High throughput Consensus
When achieving consensus across a distributed network, the latency of that network is an important constraint. How can we increase throughput? How does Little’s law help?
Time to consensus
To achieve consensus, each node on a network needs to send information to each other. Depending on your consensus model, it may have to send multiple series of messages to achieve consensus.
Minimum latency
In latency sensitive trading systems, you send every message asynchronously and wait for acknowledgments as little as possible. The goal is to minimise the cost of recovery after a failure, with the expectation some data will be lost, no guarantee each node see messages in the same order (each producers messages should be ordered)
A constraint on the time to get a copy of the data is the network latency one way, or half the round trip time (link).
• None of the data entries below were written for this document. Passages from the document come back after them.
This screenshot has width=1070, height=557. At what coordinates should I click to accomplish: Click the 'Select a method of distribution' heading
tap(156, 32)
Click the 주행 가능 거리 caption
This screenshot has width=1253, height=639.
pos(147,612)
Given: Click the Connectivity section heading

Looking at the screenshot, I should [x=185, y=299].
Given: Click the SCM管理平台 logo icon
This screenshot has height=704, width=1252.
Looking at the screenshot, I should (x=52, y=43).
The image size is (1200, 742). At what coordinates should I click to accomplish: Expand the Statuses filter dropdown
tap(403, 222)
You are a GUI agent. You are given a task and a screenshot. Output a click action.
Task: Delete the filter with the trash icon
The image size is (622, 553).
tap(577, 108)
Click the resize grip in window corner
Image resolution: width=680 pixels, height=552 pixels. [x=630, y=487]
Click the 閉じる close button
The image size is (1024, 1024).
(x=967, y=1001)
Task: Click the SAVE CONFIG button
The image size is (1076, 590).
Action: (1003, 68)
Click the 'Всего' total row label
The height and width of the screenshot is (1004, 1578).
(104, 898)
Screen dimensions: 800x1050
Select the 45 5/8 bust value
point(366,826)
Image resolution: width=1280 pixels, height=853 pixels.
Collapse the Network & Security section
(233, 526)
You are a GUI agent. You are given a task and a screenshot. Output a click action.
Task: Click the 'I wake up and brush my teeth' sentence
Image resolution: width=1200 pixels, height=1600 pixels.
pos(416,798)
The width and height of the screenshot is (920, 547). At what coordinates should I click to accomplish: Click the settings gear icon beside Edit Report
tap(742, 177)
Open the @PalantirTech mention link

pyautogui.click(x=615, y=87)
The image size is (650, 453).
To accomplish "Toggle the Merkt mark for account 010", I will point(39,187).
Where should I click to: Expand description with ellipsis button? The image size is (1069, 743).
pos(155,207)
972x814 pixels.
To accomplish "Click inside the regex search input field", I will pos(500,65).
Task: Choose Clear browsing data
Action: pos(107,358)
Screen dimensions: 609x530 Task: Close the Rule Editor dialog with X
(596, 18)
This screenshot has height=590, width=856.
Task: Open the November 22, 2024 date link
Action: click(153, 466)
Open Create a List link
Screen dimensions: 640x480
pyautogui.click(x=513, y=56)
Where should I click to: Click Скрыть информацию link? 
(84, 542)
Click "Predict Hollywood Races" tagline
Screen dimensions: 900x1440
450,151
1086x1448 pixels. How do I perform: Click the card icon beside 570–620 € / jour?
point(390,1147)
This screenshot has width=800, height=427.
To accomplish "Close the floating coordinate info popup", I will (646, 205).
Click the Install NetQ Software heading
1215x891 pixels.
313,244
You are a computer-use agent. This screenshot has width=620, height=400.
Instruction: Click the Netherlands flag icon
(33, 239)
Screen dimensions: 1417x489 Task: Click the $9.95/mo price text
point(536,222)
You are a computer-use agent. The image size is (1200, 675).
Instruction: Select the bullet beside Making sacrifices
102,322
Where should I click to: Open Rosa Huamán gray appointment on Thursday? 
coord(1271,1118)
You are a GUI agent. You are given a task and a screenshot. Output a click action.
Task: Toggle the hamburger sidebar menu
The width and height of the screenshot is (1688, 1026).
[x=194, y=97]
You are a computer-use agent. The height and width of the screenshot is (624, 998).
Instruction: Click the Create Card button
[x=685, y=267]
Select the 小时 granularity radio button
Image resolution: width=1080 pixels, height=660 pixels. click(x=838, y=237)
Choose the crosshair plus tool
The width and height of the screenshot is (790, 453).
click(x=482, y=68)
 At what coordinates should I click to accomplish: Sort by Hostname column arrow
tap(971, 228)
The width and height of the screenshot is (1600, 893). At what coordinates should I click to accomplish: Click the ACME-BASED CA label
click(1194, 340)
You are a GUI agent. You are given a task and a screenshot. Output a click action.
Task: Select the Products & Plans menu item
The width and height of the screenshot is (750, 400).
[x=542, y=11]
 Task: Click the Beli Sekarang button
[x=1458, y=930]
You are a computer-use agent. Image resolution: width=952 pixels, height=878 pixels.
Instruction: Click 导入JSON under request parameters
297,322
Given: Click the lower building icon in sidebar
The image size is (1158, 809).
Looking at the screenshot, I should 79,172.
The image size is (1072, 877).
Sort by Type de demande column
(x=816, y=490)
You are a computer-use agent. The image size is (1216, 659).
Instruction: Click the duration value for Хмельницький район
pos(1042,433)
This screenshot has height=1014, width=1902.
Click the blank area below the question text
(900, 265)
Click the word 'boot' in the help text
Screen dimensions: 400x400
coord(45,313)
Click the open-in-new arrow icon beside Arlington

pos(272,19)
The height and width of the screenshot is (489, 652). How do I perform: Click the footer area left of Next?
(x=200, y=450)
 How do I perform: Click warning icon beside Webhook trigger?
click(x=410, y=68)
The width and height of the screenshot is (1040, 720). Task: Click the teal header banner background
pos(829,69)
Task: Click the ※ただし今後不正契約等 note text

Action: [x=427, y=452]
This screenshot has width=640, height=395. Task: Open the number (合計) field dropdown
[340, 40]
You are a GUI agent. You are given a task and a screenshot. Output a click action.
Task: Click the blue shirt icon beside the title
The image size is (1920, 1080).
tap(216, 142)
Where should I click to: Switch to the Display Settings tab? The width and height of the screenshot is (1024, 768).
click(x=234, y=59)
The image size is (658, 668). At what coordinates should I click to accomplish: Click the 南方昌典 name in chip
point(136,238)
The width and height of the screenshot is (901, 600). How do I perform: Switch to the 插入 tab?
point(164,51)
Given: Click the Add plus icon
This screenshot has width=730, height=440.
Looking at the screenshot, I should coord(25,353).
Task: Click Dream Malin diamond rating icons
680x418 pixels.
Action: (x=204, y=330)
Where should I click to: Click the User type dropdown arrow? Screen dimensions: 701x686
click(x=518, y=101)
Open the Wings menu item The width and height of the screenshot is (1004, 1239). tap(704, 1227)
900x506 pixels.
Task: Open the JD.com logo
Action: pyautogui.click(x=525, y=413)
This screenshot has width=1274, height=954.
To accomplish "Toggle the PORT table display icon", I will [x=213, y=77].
The delay is apparent only to systems receiving a copy of the data rather than the system producing the data.
Using sequencer
If you need to have total ordering between nodes, a "sequencer" can be added. This centralised service listens for messages and broadcasts the order it has chosen for the messages. Typically this is the order it sees them, but it could order them in any manner. This node has a key/trusted role and the impact of going down is significant. Provided the sequencer is simple and on reliable hardware, the likelihood of failure can be minimised.
Using a sequencer adds latency to all message processing, even messages processed on the same node as the producer as the sequencer needs to order the messages before they are processed.
Decentralised consensus
What if you don’t have one trusted, centralised sequencer? What if you need to protect against Byzantine Failures?
In this situation, each of the nodes need to play a role and achieving consensus where trust is in the super majority rather than any individual node.
This is more complicated and requires multiple rounds of messages to achieve agreement, however it handles random failure best as it assumes from the start that nodes are actively trying to disrupt the system.
In the case of Chronicle Accelerate, it has 4 phases to achieve consensus, meaning the time to consensus is a minimum of 4x the networks latency. In the design we assume the minimum round time is 5x the round trip time to include transmission and processing delays.
Network Latency |
Round time (5x) |
Example |
0.2 ms |
1 ms |
Multiple servers in the same data centre |
0.6 ms |
3 ms |
Multiple data centres close together |
2 ms |
10 ms |
Within a modest sized city |
6 ms |
30 ms |
Across a large city |
20 ms |
100 ms |
Across cities in the same country |
60 ms |
300 ms |
Europe to North Amercia |
200 ms |
1000 ms |
Across continents with slower links |
600 ms |
3000 ms |
World wide, hetrogenous network |
600 ms is twice as long as quality network between London and Japan. This is likely to be an up limit on the sort of network which might be used. |
Little’s law and achieving high throughputs
A common technique for increasing the throughput when latency is a concern, is to increase the batch (or block) size. To paraphrase Little’s law:
Average number of messages = processing throughput * average time to process
This determines how large the block size needs to achieve a desire throughput for a given latency.
Consensus Latency | 100/s | 1 K/s | 10 K/s | 100 K/s |
---|---|---|---|---|
3000 ms |
300 txn |
3K txn |
30K txn |
300K txn |
10 ms |
1 txn |
10 txn |
100 txn |
1K txn |
30 ms |
3 txn |
30 txn |
300 txn |
3K txn |
100 ms |
10 txn |
100 txn |
1K txn |
10K txn |
300 ms |
30 txn |
300 txn |
3K txn |
30K txn |
1000 ms |
100 txn |
1K txn |
10K txn |
100K txn |
IMHO, I feel more comfortable with batch size of 1 to 1000 as larger sizes have proven to be cumbersome in the past.
This all assumes that in each round, only one block is added, as most blockchain solutions do this. In Accelerate’s case, each node can add one block in a round significantly reducing the size each block needs to be. (You could consider the collection of blocks produced across each node to be one batch making the difference somewhat semantic.)
Consensus Latency | 100/s | 1 K/s | 10 K/s | 100 K/s |
---|---|---|---|---|
3000 ms |
12 txn |
120 txn |
1.2K txn |
12K txn |
10 ms |
1 txn |
1 txn |
4 txn |
40 txn |
30 ms |
1 txn |
2 txn |
12 txn |
120 txn |
100 ms |
1 txn |
4 txn |
40 txn |
400 txn |
300 ms |
2 txn |
12 txn |
120 txn |
1.2K txn |
1000 ms |
4 txn |
40 txn |
400 txn |
4K txn |
Conclusion
Latency is a constraint but using larger batch sizes can increase the throughput which can be achieved within reason. As batches get larger they add to transmission time increasing latency further placing a practical constraints on the batch size.